Radtke argumentierte, der Niedergang der CDU/CSU liege darin begründet, dass zentrale Themen wie Energiepreise, Lieferketten-Sicherheit, Fachkräftemangel und übermäßige Bürokratie nicht angepackt würden. Er wies die Behauptung zurück, allein Migration und das Bürgergeld seien für die Schwäche der Partei verantwortlich – solche Erklärungen seien zu simplifizierend.

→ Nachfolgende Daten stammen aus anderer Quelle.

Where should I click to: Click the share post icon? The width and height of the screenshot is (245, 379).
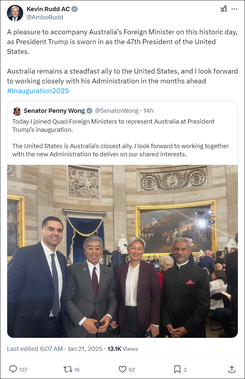point(232,369)
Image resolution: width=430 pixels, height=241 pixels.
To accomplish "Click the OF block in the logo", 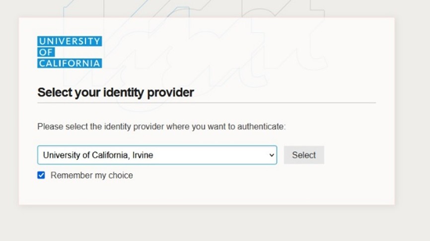I will pos(46,52).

Den Vorstoß von CSU-Chef Markus Söder, das Kündigungsschutzrecht zu reformieren, bezeichnete Radtke als Ablenkungsmanöver. Stattdessen betonte er, die Wähler erwarteten von der CDU klare Führung und umsetzbare Konzepte.
Gegenüber der Opposition warf er der AfD vor, Krisen auszunutzen, indem sie sich als "Untergangsprophet" inszeniere. Zudem warnte er, die Migrationsdebatte diene zunehmend als Sündenbock für tiefgreifendere systemische Probleme.

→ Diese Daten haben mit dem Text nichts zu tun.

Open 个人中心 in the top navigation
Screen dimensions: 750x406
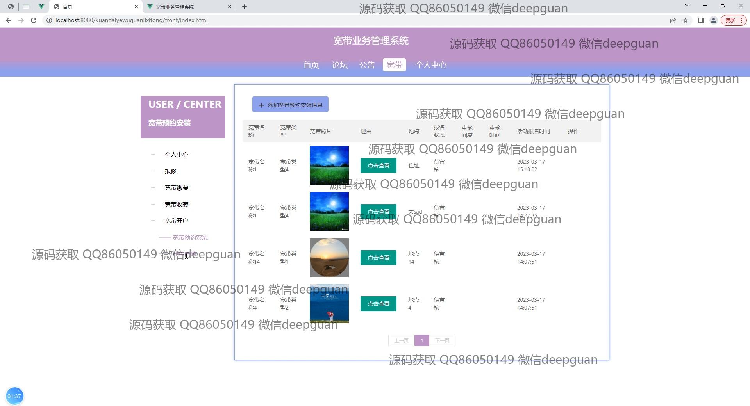[x=430, y=65]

Auch die eigene Partei blieb von seiner Kritik nicht verschont: Einige CDU-Vorschläge bezeichnete er als "verstandesfern", die jüngsten Äußerungen von Jens Spahn über Caren Miosga nannte er gar "katastrophal".
Der stellvertretende CDU-Chef machte deutlich, dass die Wähler mehr als bloße Rhetorik erwarten. Er forderte die Partei auf, sich wieder auf wirtschaftliche Stabilität, praktikable Reformen und glaubwürdige Führung zu besinnen. Ohne diese Neuausrichtung, so Radtke, werde sich die Union in den Umfragen kaum erholen.